How Poverty Taxes the Brain

August 30th, 2013

Via: The Atlantic Cities:

Human mental bandwidth is finite. You’ve probably experienced this before (though maybe not in those terms): When you’re lost in concentration trying to solve a problem like a broken computer, you’re more likely to neglect other tasks, things like remembering to take the dog for a walk, or picking your kid up from school. This is why people who use cell phones behind the wheel actually perform worse as drivers. It’s why air traffic controllers focused on averting a mid-air collision are less likely to pay attention to other planes in the sky.

We only have so much cognitive capacity to spread around. It’s a scarce resource.

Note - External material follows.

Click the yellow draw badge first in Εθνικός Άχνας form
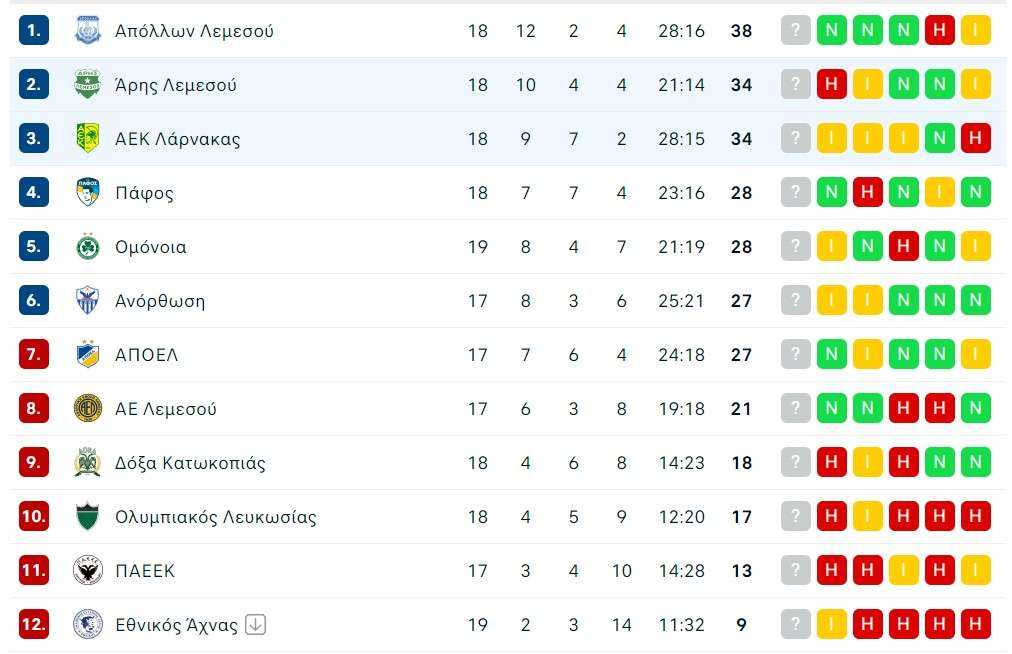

This understanding of the brain’s bandwidth could fundamentally change the way we think about poverty. Researchers publishing some groundbreaking findings today in the journal Science have concluded that poverty imposes such a massive cognitive load on the poor that they have little bandwidth left over to do many of the things that might lift them out of poverty – like go to night school, or search for a new job, or even remember to pay bills on time.

In a series of experiments run by researchers at Princeton, Harvard, and the University of Warwick, low-income people who were primed to think about financial problems performed poorly on a series of cognition tests, saddled with a mental load that was the equivalent of losing an entire night’s sleep. Put another way, the condition of poverty imposed a mental burden akin to losing 13 IQ points, or comparable to the cognitive difference that’s been observed between chronic alcoholics and normal adults.

The finding further undercuts the theory that poor people, through inherent weakness, are responsible for their own poverty – or that they ought to be able to lift themselves out of it with enough effort. This research suggests that the reality of poverty actually makes it harder to execute fundamental life skills. Being poor means, as the authors write, “coping with not just a shortfall of money, but also with a concurrent shortfall of cognitive resources.”

This explains, for example, why poor people who aren’t good with money might also struggle to be good parents. The two problems aren’t unconnected.